Every address we sent to be read was instead written clear to all 0's.
It gets worse, in you mux algorithm in the 'multiport_gpu_ram.v' module, you did this:
// perform 5:1 mux for all inputs to the dual-port RAM
case (pc_ena_in[2:0])
3'b000 : begin //******** Excellent, this is state 0 and you made the case 3'b000 which equals 0.
addr_in_mux <= addr_in_0;
cmd_mux_in <= cmd_in_0;
end
3'b001 : begin //******** Excellent, this is state 1 and you made the case 3'b001 which equals 1.
addr_in_mux <= addr_in_1;
cmd_mux_in <= cmd_in_1;
end
3'b011 : begin //******** Hun? What? This is state 2 and you made the case 3'b011 which equals 3?
addr_in_mux <= addr_in_2;
cmd_mux_in <= cmd_in_2;
end
3'b100 : begin //******** Hun? What? This is state 3 and you made the case 3'b100 which equals 4?
addr_in_mux <= addr_in_3;
cmd_mux_in <= cmd_in_3;
end
3'b101 : begin //******** Hun? What? This is state 4 and you made the case 3'b101 which equals 5?
addr_in_mux <= addr_in_4;
cmd_mux_in <= cmd_in_4;
end
endcase
After these 2 fixes, the simulation looks like this:
This is a zoom out of the simulation. As you can see, I'm reading 5 different ports at 5 different addresses simultaneously, with all the outputs coming in parallel.
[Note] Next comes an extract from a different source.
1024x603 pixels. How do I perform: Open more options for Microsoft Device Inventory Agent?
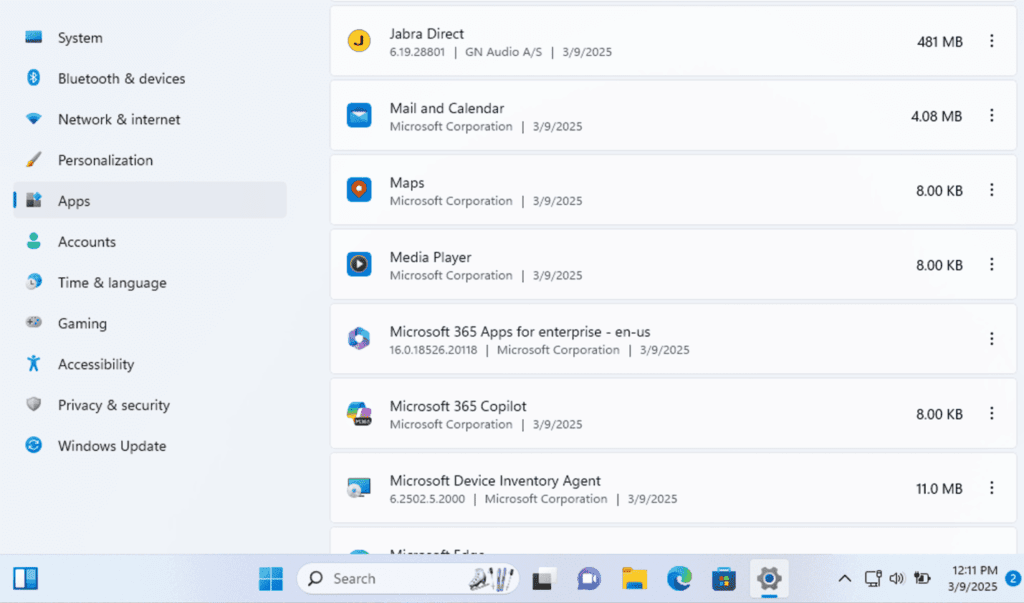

Now, for the last little bit. When performing the 'mux' the only addition I wanted to do was 'snap' all the address_# and cmd_# inputs at (pc_ena_in==0), then feed those latched results to the ram. To do this, here is the simple addition I made to your 'case' statement in the 'mux'.
case (pc_ena_in[2:0])
3'b000 : begin
addr_in_mux <= addr_in_0; // Send the first, #0 addr & cmd to the memory module.
cmd_mux_in <= cmd_in_0;
addr_lat_1 <= addr_in_1; // latch all addr_in_# in parallel
addr_lat_2 <= addr_in_2;
addr_lat_3 <= addr_in_3;
addr_lat_4 <= addr_in_4;
cmd_lat_1 <= cmd_in_1; // latch all cmd_in_# in parallel
cmd_lat_2 <= cmd_in_2;
cmd_lat_3 <= cmd_in_3;
cmd_lat_4 <= cmd_in_4;
end
3'b001 : begin
addr_in_mux <= addr_lat_1; // Send the latched, #1 addr & cmd to the memory module.
cmd_mux_in <= cmd_lat_1;
end
3'b010 : begin
addr_in_mux <= addr_lat_2; // Send the latched, #2 addr & cmd to the memory module.
cmd_mux_in <= cmd_lat_2;
end
3'b011 : begin
addr_in_mux <= addr_lat_3; // Send the latched, #3 addr & cmd to the memory module.
cmd_mux_in <= cmd_lat_3;
end
3'b100 : begin
addr_in_mux <= addr_lat_4; // Send the latched, #4 addr & cmd to the memory module.
cmd_mux_in <= cmd_lat_4;
end
endcase
I've attached the latest source verilog files. Setting up 2 different Quartus' and preparing the simulation stimulus, plus finding that "Write Enable = 1" was a good 5 hours out of my day.
If you don't get a picture now, I will have no choice but to simulate your entire OSD project.